Running a pension plan is not for sissies. The first couple years were pretty rough. NOA faced many hurdles. But today the Plan includes 75 groups, 500 participants and $2 million in assets. It’s growing at a pretty steady pace and there are systems in place to ensure that things run smoothly.

There are three primary players that make this work. MetLife Insurance Company has been with the Plan from the beginning and offers participating groups a wide array of funding options. More importantly, MetLife provides a nationwide network of licensed professionals who meet one-on-one with new enrollees. In April 1999, NOA contracted with Carday Associates, a third party administrator. Carday is responsible for tracking the contributions, overseeing the audit and IRS reports and keeping NOA from making costly mistakes.

In January 2000 NOA hired a pension coordinator to be a liaison between MetLife, Carday and the participants as well as to increase enrollment. It’s very difficult for many small organizations to make the financial commitment necessary to join and stay in the Plan. NOA’s Pension Coordinator works closely with groups interested in joining. The groups are encouraged to see the commitment as a fixed cost, to recognize the tremendous cost of attrition in their organizations and the movement at large; and to talk to the funders. Since its inception, only one organization has left the Plan because it could not afford the required employer contribution.

In many respects, this was an experiment—an experiment that is working. The Plan is now in 22 states including the District of Columbia. The groups have as few as one employee and as many as 20. Their budgets can be as high as $1 million and as low as $70,000. The participants work for immigrants’ rights, environmental justice, reproductive rights, gay rights and civil rights, in neighborhood groups and unions, even in a few progressive foundations! Their passion has drawn them to the work. NOA offers a pension plan that will help keep them there.

And there’s still more to do. We want to build an endowment that will support the administrative costs of the Plan, to underwrite the $110,000 we must now raise each year from our foundation allies. We want to see 5,000 not 500 people enrolled in the Plan.
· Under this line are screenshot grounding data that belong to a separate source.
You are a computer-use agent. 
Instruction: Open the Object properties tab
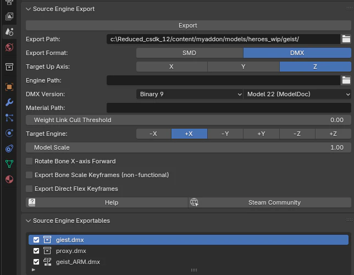pos(9,86)
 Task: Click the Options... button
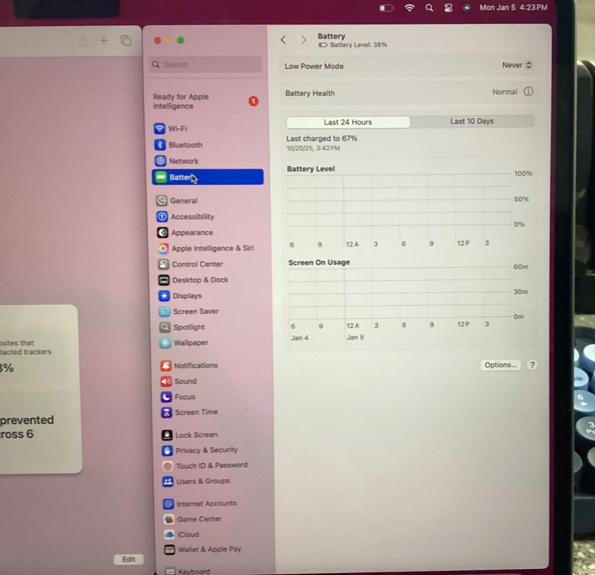(x=500, y=365)
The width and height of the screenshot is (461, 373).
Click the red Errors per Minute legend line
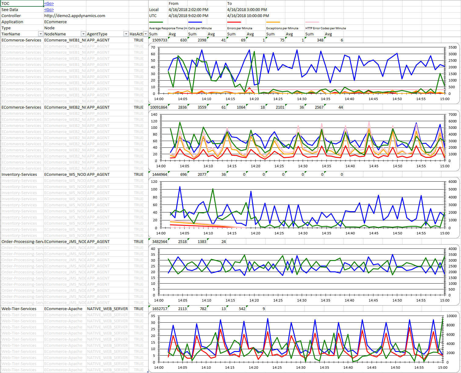tap(234, 22)
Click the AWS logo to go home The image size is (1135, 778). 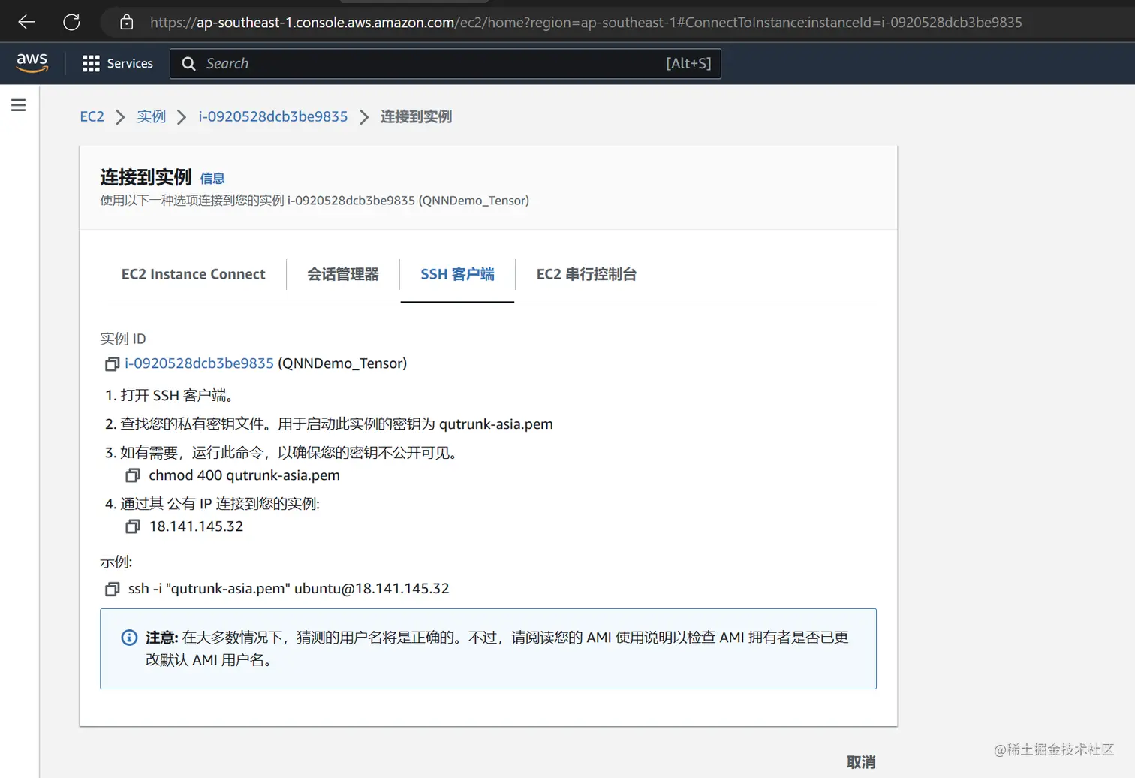click(x=32, y=63)
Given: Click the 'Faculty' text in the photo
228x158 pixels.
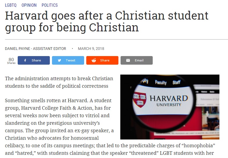Looking at the screenshot, I should (x=161, y=83).
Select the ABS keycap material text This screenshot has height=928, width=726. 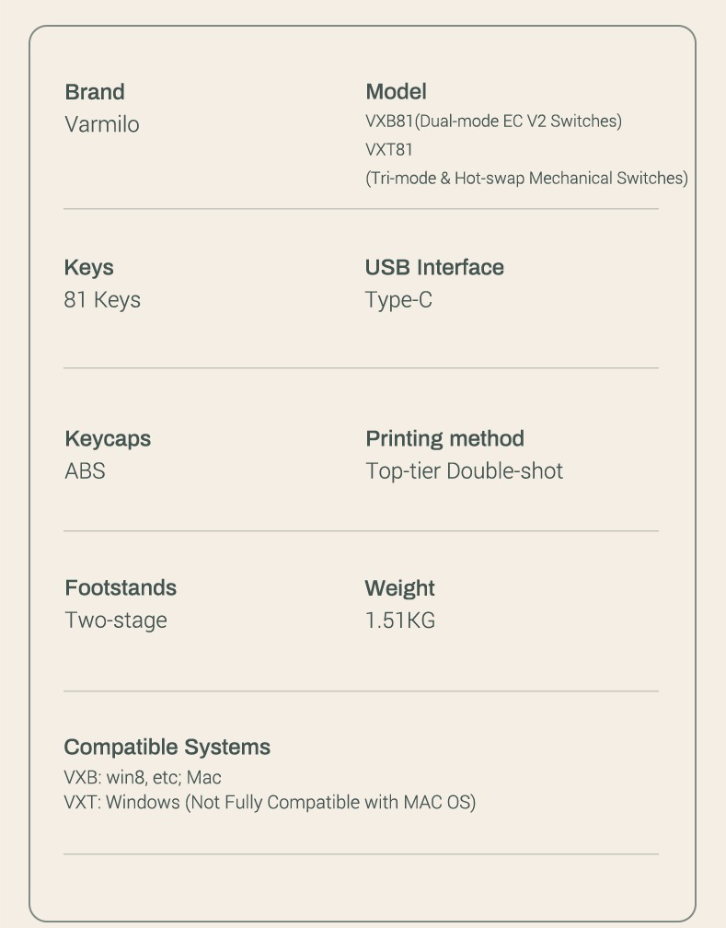(86, 471)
Above all, we want to see a time when foundations not only enable the groups they support to pay living wages and good benefits, but when the organizations within the sector take the provision of these working conditions for granted.

Due to lack of space, we could not list all the participants in the NOA pension plan—here is a selection to give you an idea of the range of organizations.
Asian Immigrant Women Advocates
Asian Pacific Environmental Network
Brighton Park Neighborhood Council
Californians for Justice
Cambridge Eviction Free Zone
Carolina Alliance for Fair Employment
Chicago Coalition for the Homeless
Chicago Video Project
Dyke TV
Grassroots Institute for Fundraising Training
Hope Street Youth Development
Metro Seniors in Action
MoveOn.org
National Writers Union
Newtown Florist Club
Progressive Technology Project
Rural Organizing Project
SW Network for Environmental & Economic Justice
Tax Equity Alliance for Massachusetts
Tennessee Industrial Renewal Network
Welfare Rights Organizing Coalition
Young Women United
Youth Action, Inc.

Denise Hanna is the national benefits coordinator for the National Organizers Alliance.